(Dati per la localizzazione di parole ed elementi)
○ ○ ○ ○

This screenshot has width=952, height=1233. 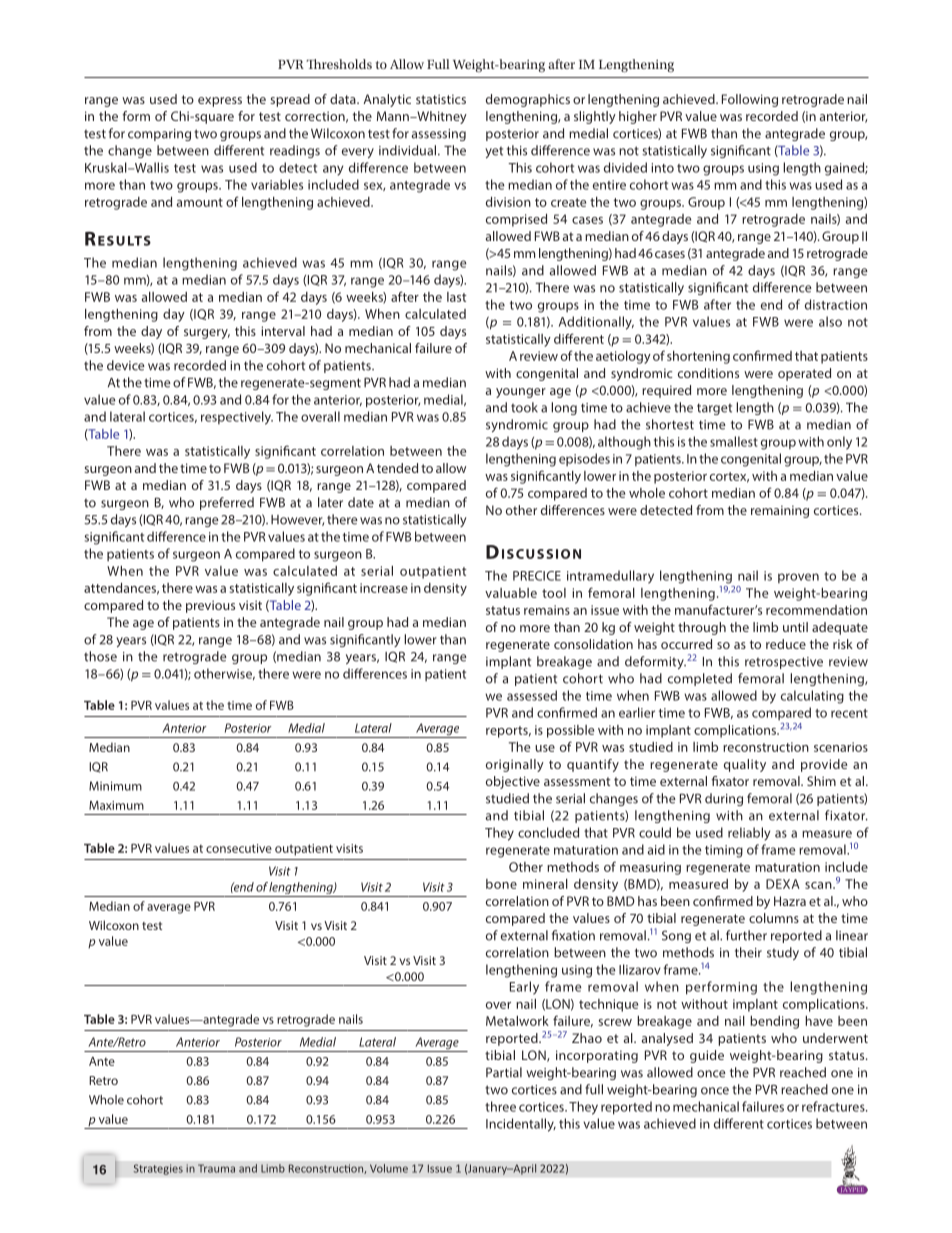 What do you see at coordinates (220, 102) in the screenshot?
I see `express` at bounding box center [220, 102].
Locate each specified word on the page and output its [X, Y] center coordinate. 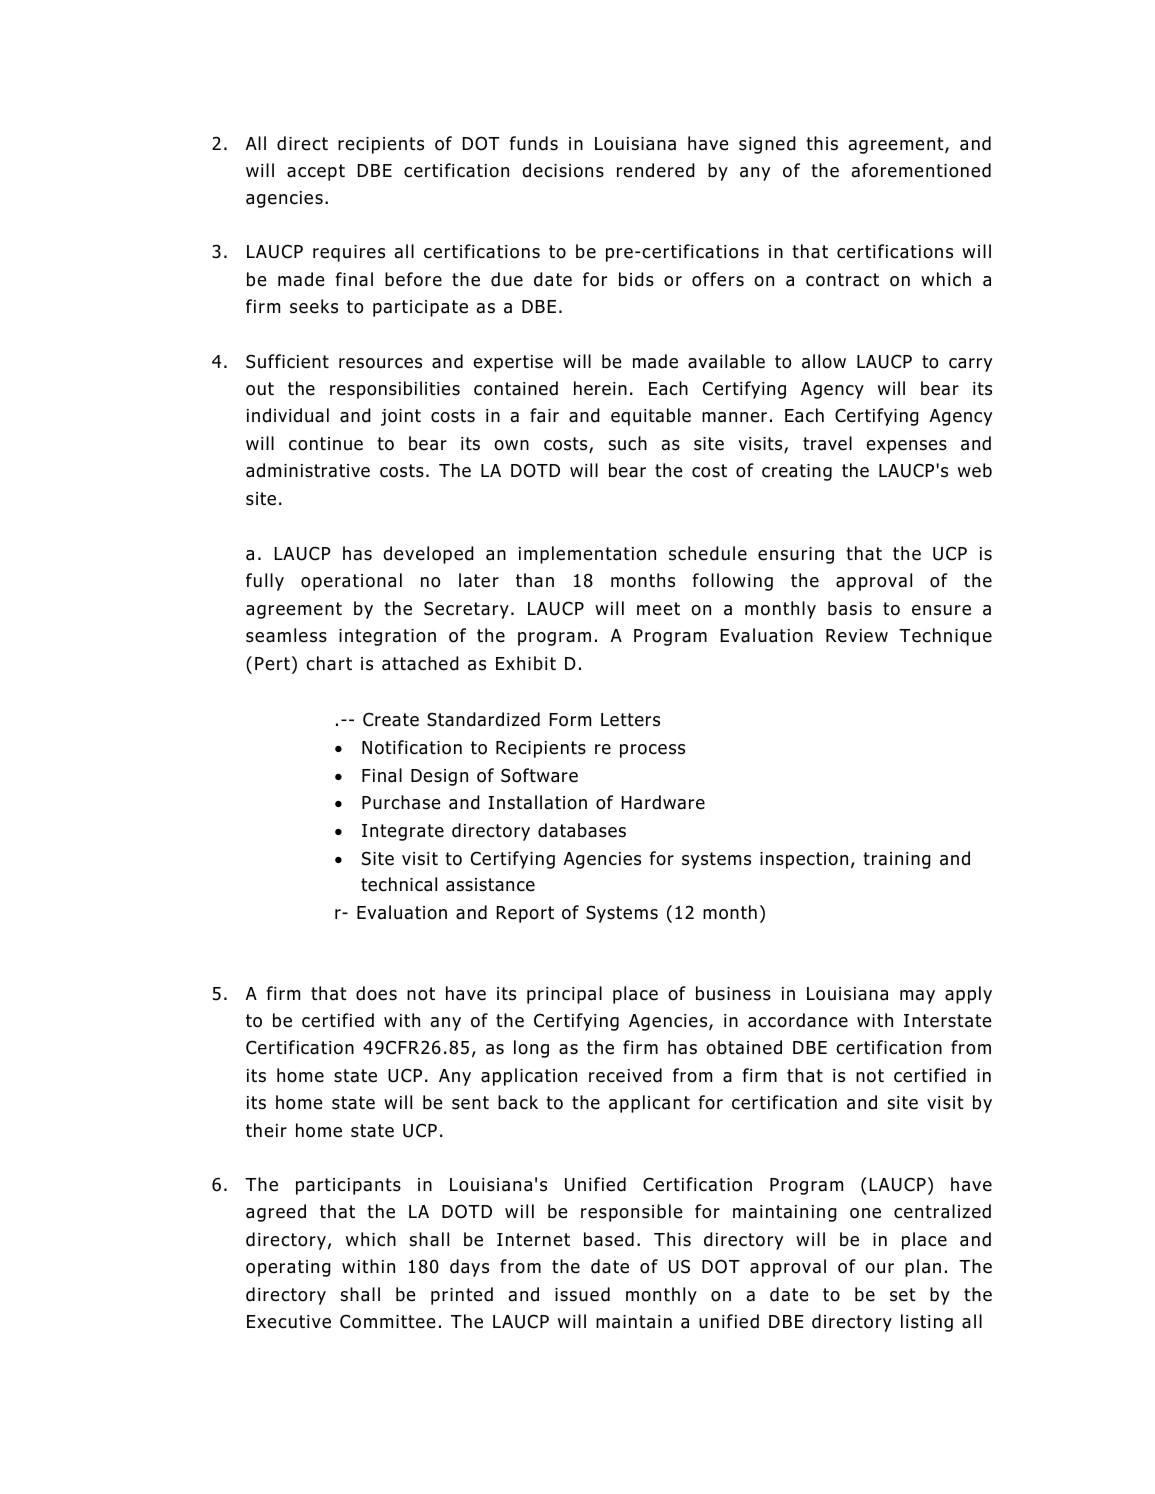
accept [316, 172]
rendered [656, 170]
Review [857, 636]
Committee [388, 1321]
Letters [630, 720]
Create [391, 719]
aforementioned [921, 170]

○ ○ ○ ○

== CONSEGNA ==
Converti in una lista JSON di stringhe tutte le righe dalla riga contenente "Review [857, 636]" fino all'ultima, entrambe comprese, una stringa per riga e senza le righe vuote.

== RISPOSTA ==
[
  "Review [857, 636]",
  "Committee [388, 1321]",
  "Letters [630, 720]",
  "Create [391, 719]",
  "aforementioned [921, 170]"
]